Most inhalants produce their effects by depressing the central nervous system and slowing the heart, sometimes to an irregular beat. If a user becomes anxious or frightened, the resultant adrenaline release can kick the heart into even more inefficient rhythms, to the point that blood and oxygen no longer reach the brain.
 
"In a few minutes, someone who seems to be doing fine can be dead," says Earl Siegel, a Cincinnati pharmacist with expertise in inhalant abuse. "People are unfamiliar with how dangerous and prevalent it is."
 
A federal study of users age 12 through adulthood estimated that new users of inhalants in 1997 had increased to 805,000, from 380,000 in 1991. The study, by the Substance Abuse and Mental Health Services Administration of the Department of Health and Human Services, said most new users were aged 12-17.
 
According to Weiss, seventh- and eighth-graders are the most common users among all teens.
 
The study called for a broad educational push to cut into those numbers. Congress is considering a bill to designate the week of March 22 as National Inhalants and Poisons Awareness Week. And SC Johnson, whose Glade air freshener has been an object of inhalant abuse, in October joined with Deloris Jordan, mother of basketball star Michael Jordan, in a campaign to increase awareness.
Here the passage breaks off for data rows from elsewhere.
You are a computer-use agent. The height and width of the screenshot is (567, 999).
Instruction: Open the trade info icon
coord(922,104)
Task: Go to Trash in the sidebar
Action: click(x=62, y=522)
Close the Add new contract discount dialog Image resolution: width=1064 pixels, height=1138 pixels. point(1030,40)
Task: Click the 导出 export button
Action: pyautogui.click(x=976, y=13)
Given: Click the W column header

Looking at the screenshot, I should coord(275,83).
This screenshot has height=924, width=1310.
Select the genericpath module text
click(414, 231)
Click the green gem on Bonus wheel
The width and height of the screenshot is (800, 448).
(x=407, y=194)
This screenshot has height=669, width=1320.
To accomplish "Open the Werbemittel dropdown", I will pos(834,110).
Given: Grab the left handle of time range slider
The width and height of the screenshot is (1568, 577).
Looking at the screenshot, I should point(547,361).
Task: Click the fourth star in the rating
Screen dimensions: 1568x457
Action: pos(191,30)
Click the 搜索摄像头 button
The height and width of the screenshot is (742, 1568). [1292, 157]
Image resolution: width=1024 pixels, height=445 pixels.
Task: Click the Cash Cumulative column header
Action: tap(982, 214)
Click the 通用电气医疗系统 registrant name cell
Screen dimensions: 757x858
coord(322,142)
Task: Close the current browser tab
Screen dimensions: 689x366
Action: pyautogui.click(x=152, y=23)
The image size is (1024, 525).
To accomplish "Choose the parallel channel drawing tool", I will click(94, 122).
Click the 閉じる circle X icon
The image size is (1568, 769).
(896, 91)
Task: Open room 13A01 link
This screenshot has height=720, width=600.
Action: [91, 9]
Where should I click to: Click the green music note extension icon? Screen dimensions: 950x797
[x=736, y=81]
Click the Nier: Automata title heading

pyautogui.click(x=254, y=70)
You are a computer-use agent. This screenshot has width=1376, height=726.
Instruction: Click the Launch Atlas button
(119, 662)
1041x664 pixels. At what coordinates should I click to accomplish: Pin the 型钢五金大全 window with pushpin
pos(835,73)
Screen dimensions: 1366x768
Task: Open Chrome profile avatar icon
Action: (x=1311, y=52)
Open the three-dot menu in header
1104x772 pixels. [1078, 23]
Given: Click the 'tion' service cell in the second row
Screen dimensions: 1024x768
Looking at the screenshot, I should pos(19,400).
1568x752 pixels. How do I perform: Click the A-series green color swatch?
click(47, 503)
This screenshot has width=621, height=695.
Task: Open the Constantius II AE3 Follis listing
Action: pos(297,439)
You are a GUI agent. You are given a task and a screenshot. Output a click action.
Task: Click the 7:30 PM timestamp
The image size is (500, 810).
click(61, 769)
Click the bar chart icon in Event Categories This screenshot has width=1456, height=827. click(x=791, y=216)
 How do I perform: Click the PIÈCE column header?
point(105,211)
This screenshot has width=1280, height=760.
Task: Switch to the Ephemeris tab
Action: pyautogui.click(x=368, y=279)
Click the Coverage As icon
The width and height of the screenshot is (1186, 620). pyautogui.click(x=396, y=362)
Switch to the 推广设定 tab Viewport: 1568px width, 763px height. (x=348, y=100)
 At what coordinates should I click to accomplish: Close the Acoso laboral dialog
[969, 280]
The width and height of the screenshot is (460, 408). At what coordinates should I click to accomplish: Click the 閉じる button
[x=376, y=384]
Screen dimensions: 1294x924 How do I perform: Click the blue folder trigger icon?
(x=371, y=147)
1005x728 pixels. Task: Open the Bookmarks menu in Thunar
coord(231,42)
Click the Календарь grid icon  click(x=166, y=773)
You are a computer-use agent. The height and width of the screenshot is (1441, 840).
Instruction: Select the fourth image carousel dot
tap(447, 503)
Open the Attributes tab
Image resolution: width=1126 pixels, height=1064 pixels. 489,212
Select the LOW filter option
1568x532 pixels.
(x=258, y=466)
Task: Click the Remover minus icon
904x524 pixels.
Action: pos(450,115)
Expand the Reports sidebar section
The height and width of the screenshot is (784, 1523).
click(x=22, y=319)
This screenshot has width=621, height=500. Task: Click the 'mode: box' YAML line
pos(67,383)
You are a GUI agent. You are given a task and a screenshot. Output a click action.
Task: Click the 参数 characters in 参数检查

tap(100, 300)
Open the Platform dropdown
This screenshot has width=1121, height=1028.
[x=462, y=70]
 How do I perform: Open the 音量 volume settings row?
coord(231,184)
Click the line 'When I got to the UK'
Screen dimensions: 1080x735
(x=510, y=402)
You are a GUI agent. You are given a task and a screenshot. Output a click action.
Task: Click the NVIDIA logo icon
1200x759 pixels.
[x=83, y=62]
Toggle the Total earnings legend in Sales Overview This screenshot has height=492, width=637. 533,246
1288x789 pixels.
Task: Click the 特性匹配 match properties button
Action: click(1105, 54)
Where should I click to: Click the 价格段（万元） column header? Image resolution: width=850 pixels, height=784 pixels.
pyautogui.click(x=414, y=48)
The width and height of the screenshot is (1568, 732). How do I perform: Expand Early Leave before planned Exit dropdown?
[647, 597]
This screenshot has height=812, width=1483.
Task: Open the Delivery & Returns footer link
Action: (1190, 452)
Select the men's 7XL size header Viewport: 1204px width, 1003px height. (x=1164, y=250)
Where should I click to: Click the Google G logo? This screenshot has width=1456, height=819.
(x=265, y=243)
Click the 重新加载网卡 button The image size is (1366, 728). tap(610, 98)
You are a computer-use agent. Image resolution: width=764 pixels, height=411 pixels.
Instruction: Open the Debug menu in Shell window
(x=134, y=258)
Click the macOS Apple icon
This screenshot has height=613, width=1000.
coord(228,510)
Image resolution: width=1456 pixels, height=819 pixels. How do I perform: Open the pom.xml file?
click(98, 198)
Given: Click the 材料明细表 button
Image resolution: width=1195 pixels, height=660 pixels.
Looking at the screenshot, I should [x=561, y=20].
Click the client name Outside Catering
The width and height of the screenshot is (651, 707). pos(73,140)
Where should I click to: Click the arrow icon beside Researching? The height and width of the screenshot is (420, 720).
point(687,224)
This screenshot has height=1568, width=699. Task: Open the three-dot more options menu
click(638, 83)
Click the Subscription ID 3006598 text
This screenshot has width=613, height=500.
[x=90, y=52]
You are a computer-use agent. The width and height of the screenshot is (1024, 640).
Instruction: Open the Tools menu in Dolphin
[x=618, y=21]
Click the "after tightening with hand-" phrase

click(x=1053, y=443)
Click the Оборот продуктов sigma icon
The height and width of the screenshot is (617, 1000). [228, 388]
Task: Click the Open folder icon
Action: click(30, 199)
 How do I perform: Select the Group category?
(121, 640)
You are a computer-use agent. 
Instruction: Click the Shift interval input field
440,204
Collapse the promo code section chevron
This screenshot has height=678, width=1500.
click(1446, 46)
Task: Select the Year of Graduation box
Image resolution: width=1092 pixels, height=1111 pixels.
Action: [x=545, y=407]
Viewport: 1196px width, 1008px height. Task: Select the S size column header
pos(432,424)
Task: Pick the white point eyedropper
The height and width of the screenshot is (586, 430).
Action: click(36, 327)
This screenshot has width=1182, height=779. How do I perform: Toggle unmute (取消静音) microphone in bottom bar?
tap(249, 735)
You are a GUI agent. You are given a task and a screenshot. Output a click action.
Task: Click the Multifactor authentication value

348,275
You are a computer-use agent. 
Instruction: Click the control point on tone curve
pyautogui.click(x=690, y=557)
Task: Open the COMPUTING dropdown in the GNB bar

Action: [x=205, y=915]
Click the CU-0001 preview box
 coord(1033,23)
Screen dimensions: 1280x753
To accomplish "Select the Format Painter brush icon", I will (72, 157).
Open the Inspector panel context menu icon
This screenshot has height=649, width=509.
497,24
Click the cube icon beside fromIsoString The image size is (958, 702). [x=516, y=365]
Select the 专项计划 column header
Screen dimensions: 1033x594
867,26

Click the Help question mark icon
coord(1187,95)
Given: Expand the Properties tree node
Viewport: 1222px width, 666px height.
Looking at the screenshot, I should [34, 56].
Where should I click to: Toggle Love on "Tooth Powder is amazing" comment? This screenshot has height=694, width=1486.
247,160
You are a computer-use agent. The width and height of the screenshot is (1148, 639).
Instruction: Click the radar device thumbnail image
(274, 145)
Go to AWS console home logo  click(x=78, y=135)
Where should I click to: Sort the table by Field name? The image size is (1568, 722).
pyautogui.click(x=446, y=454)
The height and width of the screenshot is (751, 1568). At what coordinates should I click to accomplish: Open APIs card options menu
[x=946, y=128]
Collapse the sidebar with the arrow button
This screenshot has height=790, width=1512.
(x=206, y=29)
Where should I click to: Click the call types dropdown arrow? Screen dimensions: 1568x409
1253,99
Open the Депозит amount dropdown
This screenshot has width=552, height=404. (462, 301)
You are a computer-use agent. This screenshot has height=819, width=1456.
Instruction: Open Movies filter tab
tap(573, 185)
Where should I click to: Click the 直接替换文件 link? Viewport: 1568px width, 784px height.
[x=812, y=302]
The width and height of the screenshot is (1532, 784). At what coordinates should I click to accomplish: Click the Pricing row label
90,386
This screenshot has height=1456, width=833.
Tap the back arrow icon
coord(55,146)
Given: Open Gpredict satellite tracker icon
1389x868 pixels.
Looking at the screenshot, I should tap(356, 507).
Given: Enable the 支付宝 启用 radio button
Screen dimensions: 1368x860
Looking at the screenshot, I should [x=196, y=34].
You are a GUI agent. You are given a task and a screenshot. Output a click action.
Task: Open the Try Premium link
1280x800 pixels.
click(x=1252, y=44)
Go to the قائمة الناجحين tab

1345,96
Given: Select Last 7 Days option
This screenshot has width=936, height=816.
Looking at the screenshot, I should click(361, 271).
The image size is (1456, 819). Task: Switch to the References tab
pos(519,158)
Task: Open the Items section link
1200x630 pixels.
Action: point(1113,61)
It distributes educational videos to schools, hospitals, drug counselors and social workers.
 
Delaware County coroner Dimitri Contostavlos said he hoped to raise awareness by releasing toxicology reports on the girls killed in the Jan. 29 car accident.
 
Loren Wells, Rebecca Weirich and Shaena Grigaitis, all 16; and Tracy Graham and Rachael Lehr, both 17 - juniors at a high school 10 miles outside of Philadelphia - were returning from shopping for prom dresses when their car swerved out of control. The posted speed limit on the twisty, half-mile stretch of road that locals call "Dead Man's Curve" because of numerous accidents is 55 mph. Investigators say the teens' car, driven by Miss Wells, was traveling at 66-88 mph when it hit the pole.
 
The can of "Duster II" was found in the car two days later.
 
"No one ever suspected these girls (of inhalant abuse)," Trooper Joseph McCunney says.
 
"I think this might finally shake a few teenagers' trees and make them afraid about it. There's nothing more final than death," says Dr. Anthony Acquavella, director of adolescent medicine at St. Christopher's Hospital for Children in Philadelphia.
 
He recounts talking with teens who have sworn they didn't abuse inhalants even as Wite-Out pens, for correcting typewritten errors, fell out of their pockets.
 
"Why would anyone need Wite-Out these days?" he asks. "No one has typewriters at home anymore."